QUESTIONS:
A - Duplicate the passage of the article on caregiving benefits from "Workers are asking" up to and including "from Care.com found.".
B - Answer these questions using the article on caregiving benefits:
(i) About how much will Schulman pay each month once his son starts daycare?
(ii) How many HR leaders did the Care.com report survey?
(iii) What share of workers said they had previously left a job because their employer didn't provide family care benefits?
C - Name every geographic place mentioned in the article on caregiving benefits.

DOCUMENT EXTRACT:
Caregiving benefits are now necessary for talent retention
Matthew Schulman, a senior communications manager at Crunchbase, is a new father returning from paternity leave this week. He recently moved from New York City to the suburbs of New Jersey due to lower childcare costs, with friends still in the city saying they pay $4,000 or more a month.
He’ll pay about $2,000 a month when his son starts daycare, but on an abbreviated three-day-a-week schedule — the only arrangement available at a local daycare with one of the only spots available.
“We still don’t even really know what we’re ‘gonna do on Tuesdays and Thursdays for him when we’re both back at work,” Schulman said.
Workers are asking for — and increasingly expecting — more help from their employers to ease caregiving burdens they face outside of work that can impact their professional performance. Whether staff are caring for their own children, senior parents, both, or planning to do so in the future, getting needed financial and other support from their company is of growing importance across all generations, a new survey from Care.com found.
About 20% of workers said they left a job before because their employer didn’t provide family care benefits, according to the Care.com report, which surveyed 600 HR leaders and over 1,000 workers in the U.S. And a lack of caregiving benefits was the top reason workers gave, across all ages, for seeking another job, among 29% of those surveyed. Amid the true shift back to in-person work, HR leaders are recognizing how reducing caregiving burdens can help reach two key objectives — boosted productivity and talent retention — and how necessary it is to extend them.

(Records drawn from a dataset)
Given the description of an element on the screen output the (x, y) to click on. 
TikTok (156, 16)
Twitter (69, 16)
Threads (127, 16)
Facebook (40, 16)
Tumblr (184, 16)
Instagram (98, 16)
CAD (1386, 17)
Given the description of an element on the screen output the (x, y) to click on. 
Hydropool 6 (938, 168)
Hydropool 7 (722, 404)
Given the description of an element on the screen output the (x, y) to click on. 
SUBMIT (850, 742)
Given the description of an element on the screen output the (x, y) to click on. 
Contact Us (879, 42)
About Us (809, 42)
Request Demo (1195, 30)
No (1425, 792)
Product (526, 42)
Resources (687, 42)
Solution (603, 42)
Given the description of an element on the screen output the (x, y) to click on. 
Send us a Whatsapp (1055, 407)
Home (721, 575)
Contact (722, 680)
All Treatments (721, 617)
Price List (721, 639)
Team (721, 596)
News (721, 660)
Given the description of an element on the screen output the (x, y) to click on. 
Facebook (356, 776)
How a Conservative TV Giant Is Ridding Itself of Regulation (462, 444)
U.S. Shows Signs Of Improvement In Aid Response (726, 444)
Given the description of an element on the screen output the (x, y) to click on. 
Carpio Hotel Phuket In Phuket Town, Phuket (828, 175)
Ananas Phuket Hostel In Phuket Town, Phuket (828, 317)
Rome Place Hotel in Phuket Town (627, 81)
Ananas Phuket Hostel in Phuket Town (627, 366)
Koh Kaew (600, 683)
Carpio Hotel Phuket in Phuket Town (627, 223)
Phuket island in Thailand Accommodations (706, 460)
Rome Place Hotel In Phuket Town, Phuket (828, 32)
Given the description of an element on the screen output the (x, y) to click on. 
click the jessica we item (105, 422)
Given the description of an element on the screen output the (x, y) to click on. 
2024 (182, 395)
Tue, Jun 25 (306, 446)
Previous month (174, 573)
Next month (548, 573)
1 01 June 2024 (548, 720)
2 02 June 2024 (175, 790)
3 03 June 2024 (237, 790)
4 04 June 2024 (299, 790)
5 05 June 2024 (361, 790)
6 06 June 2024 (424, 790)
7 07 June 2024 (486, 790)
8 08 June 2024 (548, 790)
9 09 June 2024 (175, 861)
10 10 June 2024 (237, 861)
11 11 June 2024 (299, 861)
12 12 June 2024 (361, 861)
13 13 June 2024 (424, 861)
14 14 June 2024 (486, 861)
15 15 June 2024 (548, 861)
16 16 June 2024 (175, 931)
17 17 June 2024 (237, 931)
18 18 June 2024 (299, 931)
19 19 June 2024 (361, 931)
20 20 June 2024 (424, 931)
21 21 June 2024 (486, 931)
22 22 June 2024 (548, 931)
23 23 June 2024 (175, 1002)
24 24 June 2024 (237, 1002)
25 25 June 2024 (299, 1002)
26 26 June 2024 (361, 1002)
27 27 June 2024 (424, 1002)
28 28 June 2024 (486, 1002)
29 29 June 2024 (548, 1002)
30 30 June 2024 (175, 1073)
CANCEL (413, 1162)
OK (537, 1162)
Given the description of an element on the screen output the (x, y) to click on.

TASK-BY-TASK OUTPUTS:
A -
Workers are asking for — and increasingly expecting — more help from their employers to ease caregiving burdens they face outside of work that can impact their professional performance. Whether staff are caring for their own children, senior parents, both, or planning to do so in the future, getting needed financial and other support from their company is of growing importance across all generations, a new survey from Care.com found.

B -
(i) About $2,000 a month.
(ii) 600 HR leaders.
(iii) About 20% of workers.

C -
New York City
New Jersey
The U.S.